Mechelin trained in Paris in 1865–67 and 1869–70 under leading pedagogues of the time, including Pauline Viardot. In 1873–74 she was taught in Stockholm by Signe Hebbe. She also studied for a time in Germany.

==Career==
Although there was no permanent opera house in Finland at the time, Mechelin performed at the Swedish Theatre and the Arkadia Theatre in at least six productions. She also performed at the Royal Dramatic Theatre in Stockholm, as well as touring extensively in Finland and Scandinavia.

Mechelin taught singing from early on, with her pupils including Emma Engdahl-Jägerskiöld, Emmy Achté and Ida Basilier-Magelssen.
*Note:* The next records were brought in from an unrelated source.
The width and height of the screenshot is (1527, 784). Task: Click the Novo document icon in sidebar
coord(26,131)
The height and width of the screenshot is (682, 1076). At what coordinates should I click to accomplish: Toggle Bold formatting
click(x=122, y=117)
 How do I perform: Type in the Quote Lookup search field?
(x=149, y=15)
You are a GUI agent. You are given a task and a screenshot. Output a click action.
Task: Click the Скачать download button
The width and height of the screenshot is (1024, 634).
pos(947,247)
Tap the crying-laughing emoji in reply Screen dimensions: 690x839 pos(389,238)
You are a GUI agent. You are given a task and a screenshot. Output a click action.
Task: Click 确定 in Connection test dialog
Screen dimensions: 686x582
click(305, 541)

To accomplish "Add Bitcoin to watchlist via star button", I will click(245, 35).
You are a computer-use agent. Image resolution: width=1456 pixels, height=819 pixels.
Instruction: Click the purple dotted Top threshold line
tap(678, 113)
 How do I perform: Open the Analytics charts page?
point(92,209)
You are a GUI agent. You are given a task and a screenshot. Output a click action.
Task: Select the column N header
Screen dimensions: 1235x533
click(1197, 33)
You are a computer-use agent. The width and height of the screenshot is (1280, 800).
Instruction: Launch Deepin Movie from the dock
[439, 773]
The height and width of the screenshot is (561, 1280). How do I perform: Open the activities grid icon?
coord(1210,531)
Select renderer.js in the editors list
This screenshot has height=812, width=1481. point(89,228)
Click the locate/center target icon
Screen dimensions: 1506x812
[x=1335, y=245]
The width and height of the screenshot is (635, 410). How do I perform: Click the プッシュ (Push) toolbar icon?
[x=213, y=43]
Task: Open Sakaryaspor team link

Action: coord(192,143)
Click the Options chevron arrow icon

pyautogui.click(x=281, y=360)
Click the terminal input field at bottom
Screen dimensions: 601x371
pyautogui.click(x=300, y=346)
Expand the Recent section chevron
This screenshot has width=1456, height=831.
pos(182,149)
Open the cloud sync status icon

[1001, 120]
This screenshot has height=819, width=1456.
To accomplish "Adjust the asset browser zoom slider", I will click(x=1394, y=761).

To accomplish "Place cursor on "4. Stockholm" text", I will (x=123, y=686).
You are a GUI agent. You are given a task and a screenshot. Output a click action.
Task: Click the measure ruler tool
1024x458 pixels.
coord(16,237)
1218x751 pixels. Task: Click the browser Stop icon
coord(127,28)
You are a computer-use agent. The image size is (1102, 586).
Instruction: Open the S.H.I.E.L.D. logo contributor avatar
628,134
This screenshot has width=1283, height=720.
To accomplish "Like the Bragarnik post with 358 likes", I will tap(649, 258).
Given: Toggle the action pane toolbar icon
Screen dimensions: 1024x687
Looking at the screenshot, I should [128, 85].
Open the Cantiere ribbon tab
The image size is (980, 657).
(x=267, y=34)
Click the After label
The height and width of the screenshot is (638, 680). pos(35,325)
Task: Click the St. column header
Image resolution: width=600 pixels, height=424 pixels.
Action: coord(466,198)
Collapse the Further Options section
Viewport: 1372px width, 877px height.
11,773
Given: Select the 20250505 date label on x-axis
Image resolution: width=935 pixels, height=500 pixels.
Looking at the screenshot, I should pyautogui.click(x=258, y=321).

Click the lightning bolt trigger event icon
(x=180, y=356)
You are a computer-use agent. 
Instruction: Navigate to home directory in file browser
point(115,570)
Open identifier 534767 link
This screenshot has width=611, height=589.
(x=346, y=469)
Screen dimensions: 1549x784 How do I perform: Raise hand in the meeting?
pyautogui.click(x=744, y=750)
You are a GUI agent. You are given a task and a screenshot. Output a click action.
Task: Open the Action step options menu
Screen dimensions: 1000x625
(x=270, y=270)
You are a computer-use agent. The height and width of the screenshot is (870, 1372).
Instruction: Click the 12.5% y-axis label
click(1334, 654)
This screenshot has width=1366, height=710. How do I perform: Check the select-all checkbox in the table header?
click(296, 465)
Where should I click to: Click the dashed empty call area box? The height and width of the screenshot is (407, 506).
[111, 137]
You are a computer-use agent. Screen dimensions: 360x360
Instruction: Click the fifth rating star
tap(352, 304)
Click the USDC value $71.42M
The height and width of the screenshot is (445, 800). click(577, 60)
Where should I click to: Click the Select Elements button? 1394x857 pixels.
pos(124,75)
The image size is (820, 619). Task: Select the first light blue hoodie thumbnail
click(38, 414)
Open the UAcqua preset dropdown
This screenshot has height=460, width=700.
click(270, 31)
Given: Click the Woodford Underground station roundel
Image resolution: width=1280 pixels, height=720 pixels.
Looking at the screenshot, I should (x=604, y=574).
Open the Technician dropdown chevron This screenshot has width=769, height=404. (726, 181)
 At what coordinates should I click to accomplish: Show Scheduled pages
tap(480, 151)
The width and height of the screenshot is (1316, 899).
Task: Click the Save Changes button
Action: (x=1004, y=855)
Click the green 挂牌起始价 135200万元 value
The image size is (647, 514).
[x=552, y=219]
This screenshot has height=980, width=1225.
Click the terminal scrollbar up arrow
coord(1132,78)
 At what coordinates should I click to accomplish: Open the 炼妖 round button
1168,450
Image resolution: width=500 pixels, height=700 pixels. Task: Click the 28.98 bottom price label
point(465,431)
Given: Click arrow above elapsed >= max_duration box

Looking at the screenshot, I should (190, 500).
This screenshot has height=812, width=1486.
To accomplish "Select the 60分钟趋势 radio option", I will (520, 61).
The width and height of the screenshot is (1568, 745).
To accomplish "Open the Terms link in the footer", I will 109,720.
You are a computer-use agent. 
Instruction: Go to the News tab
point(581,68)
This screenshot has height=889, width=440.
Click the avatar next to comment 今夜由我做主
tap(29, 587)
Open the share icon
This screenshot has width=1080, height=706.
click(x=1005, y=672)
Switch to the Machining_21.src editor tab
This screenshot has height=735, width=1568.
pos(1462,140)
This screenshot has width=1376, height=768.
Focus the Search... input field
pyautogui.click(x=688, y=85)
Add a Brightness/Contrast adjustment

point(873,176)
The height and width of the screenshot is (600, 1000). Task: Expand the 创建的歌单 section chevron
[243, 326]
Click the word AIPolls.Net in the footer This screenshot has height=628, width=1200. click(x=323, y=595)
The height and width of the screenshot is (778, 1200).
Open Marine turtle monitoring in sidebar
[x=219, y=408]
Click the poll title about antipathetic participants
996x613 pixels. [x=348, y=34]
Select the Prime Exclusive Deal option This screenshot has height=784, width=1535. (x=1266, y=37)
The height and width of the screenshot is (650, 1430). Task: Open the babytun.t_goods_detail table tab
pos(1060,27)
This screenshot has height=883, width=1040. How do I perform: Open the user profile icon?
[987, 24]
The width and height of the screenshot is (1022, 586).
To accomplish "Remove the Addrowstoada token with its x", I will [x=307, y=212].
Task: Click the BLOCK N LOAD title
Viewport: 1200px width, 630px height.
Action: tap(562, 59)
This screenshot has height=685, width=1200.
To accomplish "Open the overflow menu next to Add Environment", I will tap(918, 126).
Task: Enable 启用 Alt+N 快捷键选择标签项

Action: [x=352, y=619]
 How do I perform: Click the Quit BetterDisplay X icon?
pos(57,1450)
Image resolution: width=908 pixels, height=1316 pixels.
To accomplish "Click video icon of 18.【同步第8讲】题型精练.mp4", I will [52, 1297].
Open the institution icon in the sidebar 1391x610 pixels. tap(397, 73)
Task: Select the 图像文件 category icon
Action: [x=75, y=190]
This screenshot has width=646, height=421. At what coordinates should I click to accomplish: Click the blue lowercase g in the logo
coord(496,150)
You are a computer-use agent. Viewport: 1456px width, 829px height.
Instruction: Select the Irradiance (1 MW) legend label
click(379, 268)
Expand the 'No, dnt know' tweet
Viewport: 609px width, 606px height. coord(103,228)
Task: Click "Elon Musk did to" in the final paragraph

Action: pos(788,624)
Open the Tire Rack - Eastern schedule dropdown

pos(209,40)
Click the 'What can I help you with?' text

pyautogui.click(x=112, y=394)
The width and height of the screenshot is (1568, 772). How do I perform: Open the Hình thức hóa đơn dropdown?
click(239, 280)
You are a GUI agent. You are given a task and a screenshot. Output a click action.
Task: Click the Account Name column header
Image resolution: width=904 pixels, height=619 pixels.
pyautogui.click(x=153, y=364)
In 1882, Mechelin was appointed the first teacher of voice at the Helsinki School of Music (Helsingin Musiikkiopisto), which post she held until 1885, when she moved to Kristiania (now Oslo) and later to Stockholm to continue her teaching career.

In the latter part of her career, Mechelin gave up singing almost entirely, dedicating herself instead to giving private lessons. She occasionally performed at concerts until the age of 60, by which time her voice had changed to mezzo-soprano.